Il faut distinguer la pensée véritable du gouvernement anglais du langage du Times. La feuille anglaise a pu s'écrier que c'en est fait, que les jours d'éloignement pour l'Angleterre sont passés, et que la politique combinée des deux nations est une fois de plus engagée dans la cause de la paix et de la liberté du monde. M. Peel au fond prend les choses sur un ton moins dithyrambique. Faisons de même, et ne rougissons pas de dire à l'Angleterre: donnant, donnant. Si nous étions plus chevaleresques, elle se moquerait de nous.
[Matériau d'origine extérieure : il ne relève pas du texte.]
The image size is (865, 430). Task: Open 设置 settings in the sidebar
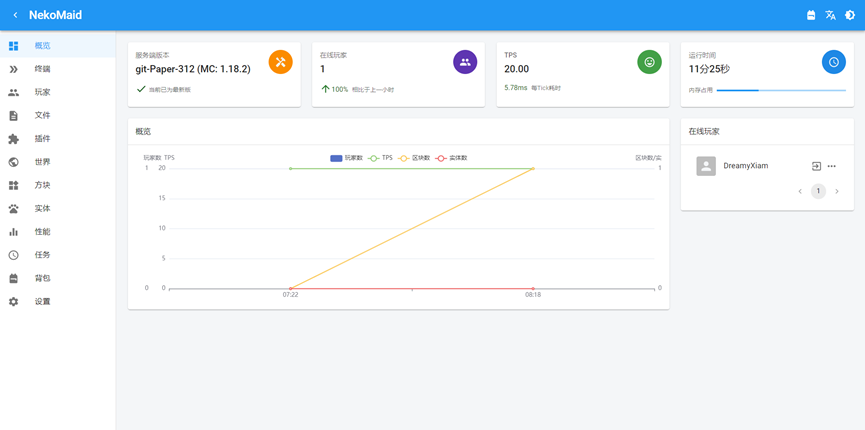[x=42, y=301]
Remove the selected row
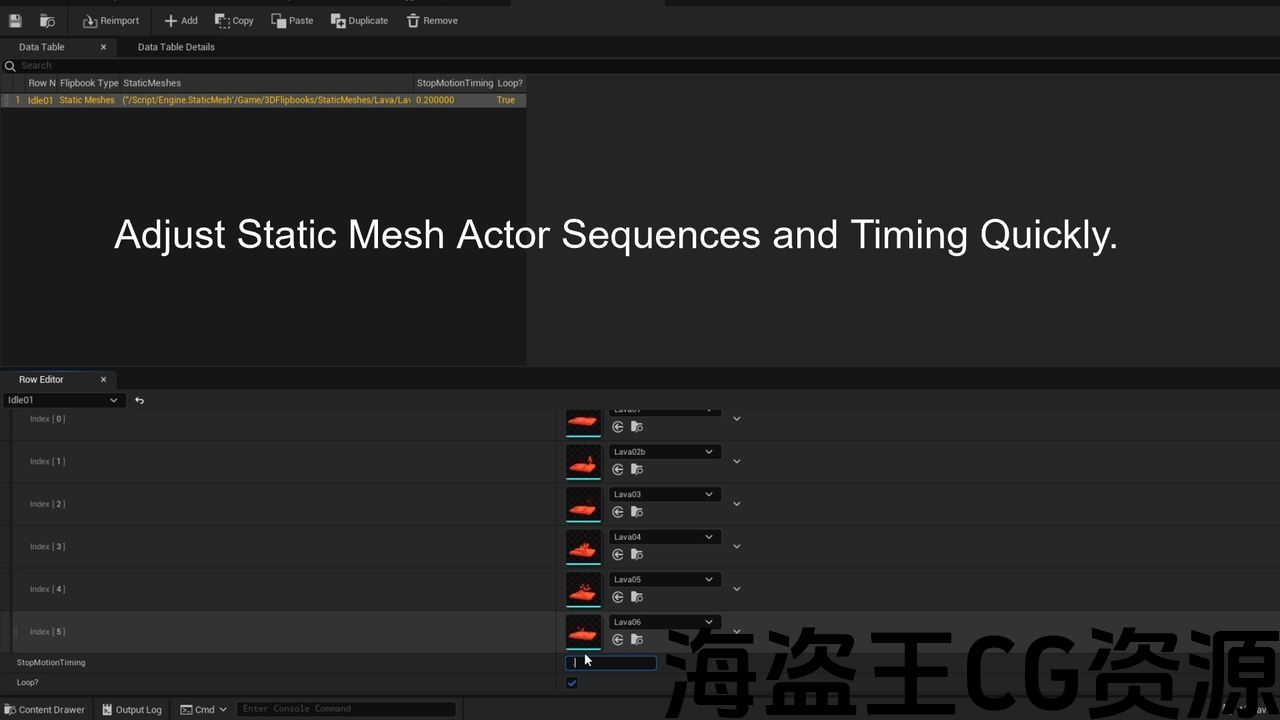The height and width of the screenshot is (720, 1280). point(432,20)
Autour de la question de l'alliance anglaise gravitent naturellement toutes celles qui concernent la Grèce et l'Espagne. M. le ministre des affaires étrangères devra faire connaître aux chambres comment et dans quelle mesure la bienveillante attitude de la France a été favorable à la cause de la liberté grecque. Il n'y a point là de secret à garder. M. Guizot pourra, à cette occasion, donner les preuves du bon vouloir de l'Angleterre. Comme nous l'avons déjà remarqué, la Russie a changé de politique; par un brusque revirement, le cabinet de Saint-Pétersbourg a envoyé à M. de Brunow l'ordre de signer le protocole concernant les affaires de la Grèce. Il n'a pas voulu se mettre lui-même en dehors d'un centre politique si important pour l'Orient. Cependant à Athènes l'assemblée nationale proteste qu'elle n'a d'autre pensée que l'affermissement de la liberté intérieure et constitutionnelle, et qu'elle veut le maintien de la paix. Voilà qui pourra répondre aux craintes sincères ou affectées du gouvernement turc.
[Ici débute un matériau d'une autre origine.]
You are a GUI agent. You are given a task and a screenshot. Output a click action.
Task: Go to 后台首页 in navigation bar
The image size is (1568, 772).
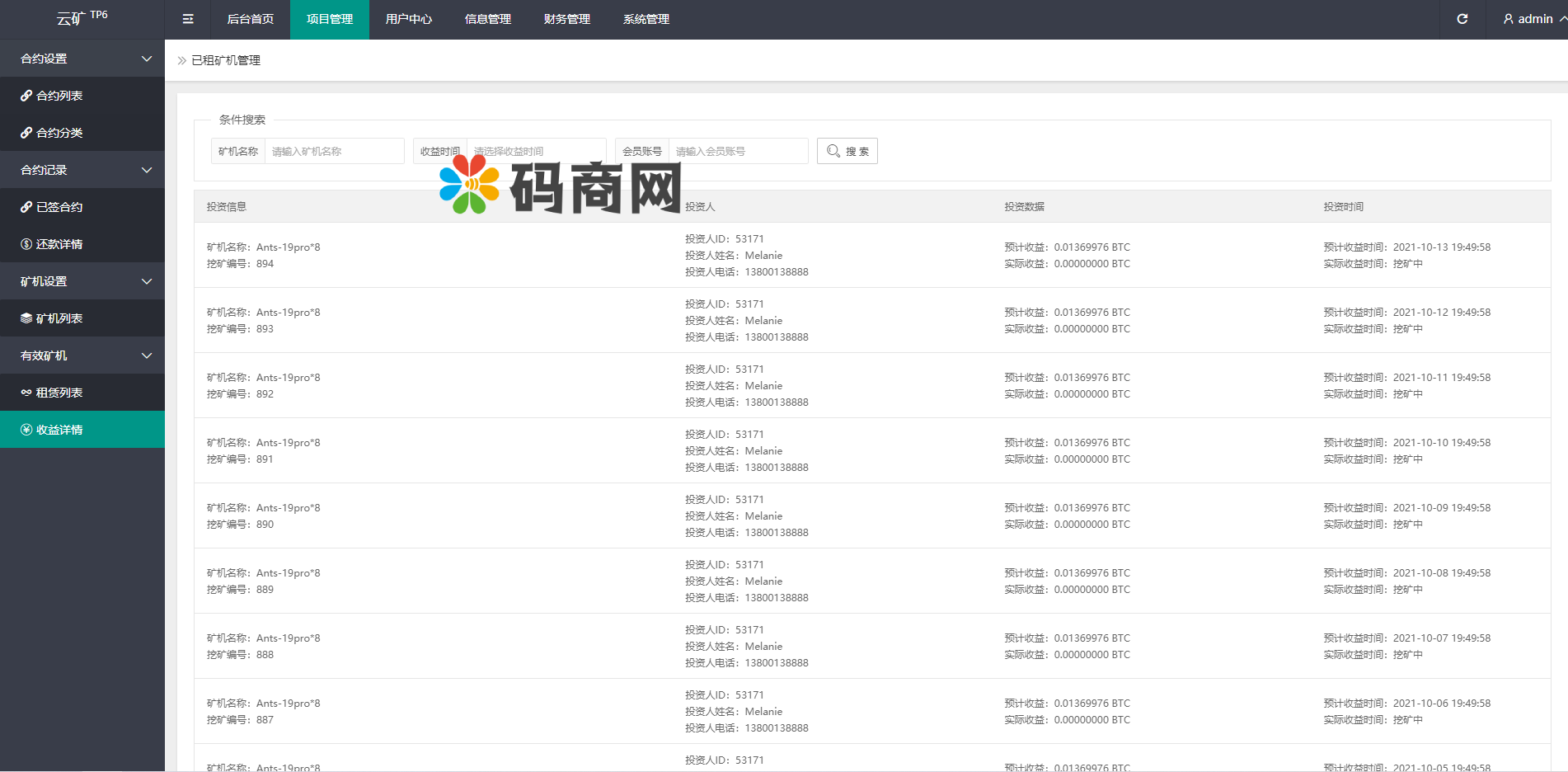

En Espagne, où l'on nous assure enfin que la France et l'Angleterre n'ont qu'une même politique, les choses marchent étrangement. Il y a deux mois, on semblait s'accorder à penser que le gouvernement représentatif était l'unique salut de l'Espagne; aujourd'hui on ne le considère plus que comme un embarras qu'il faut se hâter d'écarter. Les cortès sont prorogées, ou, comme on dit en Espagne, suspendues. Le ministère s'est décidé à prendre ce parti parce que les interpellations de l'opposition le gênaient. Le ministère fera des lois par voie de décret, et les présentera plus tard à l'approbation des cortès, qui seront dissoutes si elles refusent d'enregistrer les ordonnances royales. Étrange pays! M. Olozaga a été déclaré traître et a été anathématisé parce qu'il a manifesté l'intention de dissoudre les cortès; aujourd'hui, un ministère qu'on dit sans consistance s'embarque dans la même entreprise : il proroge, plus tard il dissoudra. Tout cela est tenté par M. Gon

zalès Bravo, qui débute ainsi dans la vie politique par une série de coups d'état, et qui semble chercher sa force et sa considération en montrant le courage d'un enfant perdu.
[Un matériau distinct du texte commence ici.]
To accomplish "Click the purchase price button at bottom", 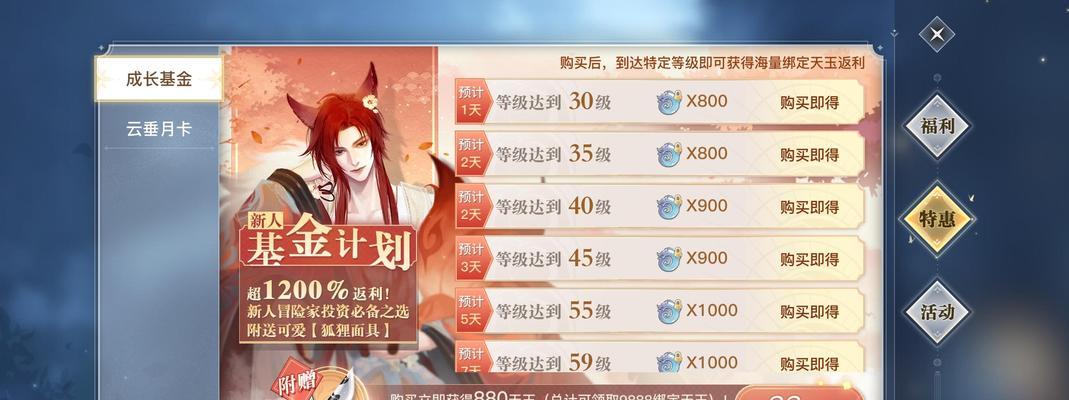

On peut cependant reconnaître dans la politique suivie par le ministère espagnol une pensée, c'est de rendre le retour de la reine Marie-Christine naturel et nécessaire Telle est, en effet, la portée de la résurrection de la loi de 1840 sur les ayuntamientos. Puisqu'on met en vigueur la loi même qui avait été le prétexte de l'insurrection contre la reine-mère, il est évident que reprendre ainsi ses erremens et son ouvrage, c'est la rappeler ellemême. Si la loi des ayuntamientos est acceptée par l'Espagne, toutes les incertitudes de Marie-Christine devront se dissiper; elle pourra partir.

Les Espagnols ne sauraient être accusés de pédantisme en matière de mécanisme constitutionnel. Voilà une loi mise en vigueur par un décret, après deux ans et demi d'intervalle; puis le décret abroge un des articles de la loi pour lui en substituer un autre. Le ministère gouverne par ordonnances. Il se propose de promulguer également par décret une loi sur les attributions des députations provinciales. Puis viendra, toujours par forme d'ordonnance, l'organisation du conseil d'état. Voilà bien des licences. Espartero n'en faisait pas davantage, sauf toutefois les bombardements.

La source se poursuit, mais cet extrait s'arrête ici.